Instruction provides the basic commands for working with cluster — submitting job to queue, queue management and receiving of results. It is assumed, that user has already connected to the login node (instruction is available here).

Interaction with the cluster takes place through a special Linux login node with special Torque/Moab cluster client’s tools (developer’s documentation: http://docs.adaptivecomputing.com/torque/help.htm).

See the RTU HPC cluster architecture in the figure.

RTU HPC cluster architecture

  • Each HPC user has its own workspace where the job-related files can be stored. Upon connecting to the login node command line, user will enter its working directory:

/home/

The file system between cluster nodes and login node is shared, therefore no copying of files to or from the execution node and between the nodes is necessary.

  • Command for sending a simple job:

qsub test.sh

test.sh is a bash script (Linux command line) in which the user enters sequential commands for job execution in the computing node. This script ensures batch execution without user’s participation. Script may contain the following line:

__________________

echo “Sveiciens no nodes `/bin/hostname`”

__________________

This is a command for printing the node’s name. Demo script can also be found in the working directory.

Job execution output will be saved in working directory under names, like test.sh.o82 and test.sh.e82 (the first — for standard output, the other — for standard error).

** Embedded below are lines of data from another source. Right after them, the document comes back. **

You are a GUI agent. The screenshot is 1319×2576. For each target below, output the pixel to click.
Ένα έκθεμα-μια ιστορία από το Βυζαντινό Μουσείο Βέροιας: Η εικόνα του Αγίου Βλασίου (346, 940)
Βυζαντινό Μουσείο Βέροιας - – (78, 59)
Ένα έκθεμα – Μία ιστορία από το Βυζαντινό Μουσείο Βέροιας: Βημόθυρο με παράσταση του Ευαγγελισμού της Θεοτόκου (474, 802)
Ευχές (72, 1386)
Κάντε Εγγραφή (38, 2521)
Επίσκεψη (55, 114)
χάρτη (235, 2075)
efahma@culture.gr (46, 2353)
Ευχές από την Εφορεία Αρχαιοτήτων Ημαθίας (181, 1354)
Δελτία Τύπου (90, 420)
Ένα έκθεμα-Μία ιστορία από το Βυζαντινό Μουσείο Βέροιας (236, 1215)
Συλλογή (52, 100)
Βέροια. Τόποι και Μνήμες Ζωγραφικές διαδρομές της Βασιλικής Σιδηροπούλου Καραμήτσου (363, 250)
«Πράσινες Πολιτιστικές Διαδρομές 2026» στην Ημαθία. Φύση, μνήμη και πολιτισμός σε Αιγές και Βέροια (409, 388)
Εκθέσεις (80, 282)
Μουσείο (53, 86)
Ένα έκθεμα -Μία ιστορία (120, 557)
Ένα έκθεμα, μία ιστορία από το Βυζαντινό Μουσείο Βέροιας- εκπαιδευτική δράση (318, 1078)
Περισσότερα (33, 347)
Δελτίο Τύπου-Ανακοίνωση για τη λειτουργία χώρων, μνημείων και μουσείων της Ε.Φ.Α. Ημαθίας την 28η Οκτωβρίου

Alternatively to batch job, interactive job may also be used:

qsub –I

To receive more information about the qsub command, execute: man qsub

  • Command for checking the status of job execution:

qstat

R — running, C — completed, Q — queued

  • Command for showing the job queue (including all users):

showq

  • Command for ascertaining the available computing resources:

showbf

  • Command for receiving more detailed information:

pbsnodes

  • Command for parallel job execution:

Run a job on 48 cores (4 servers, 12 cores in each server)

$ qsub –q batch -l nodes=4:ppn=12 mpi.sh

Run a job without indicating specific number of nodes

$ qsub –q batch -l procs=48 mpi.sh

  • Job requirements may be specified at the beginning of batch script:

#PBS -N gamess_job
#PBS -l walltime=24:00:00
#PBS -l nodes=4:ppn=12
#PBS -q batch
#PBS -j oe

  • Cancellation of a job:

qdel >

  • Copying of files between personal computer and login node:

Windows users may use WinScp or Far file manager.

Connecting using WinScp is similar to PuTTY.

Files stored on user’s personal computer are shown on the left, while the workspace on the cluster login node is presented on the right.

  • In Unix environment — command line scp or any graphical tool.

Note: Users should not execute jobs locally on the access server. Access server can only be used for job execution, program compiling, or testing of short jobs.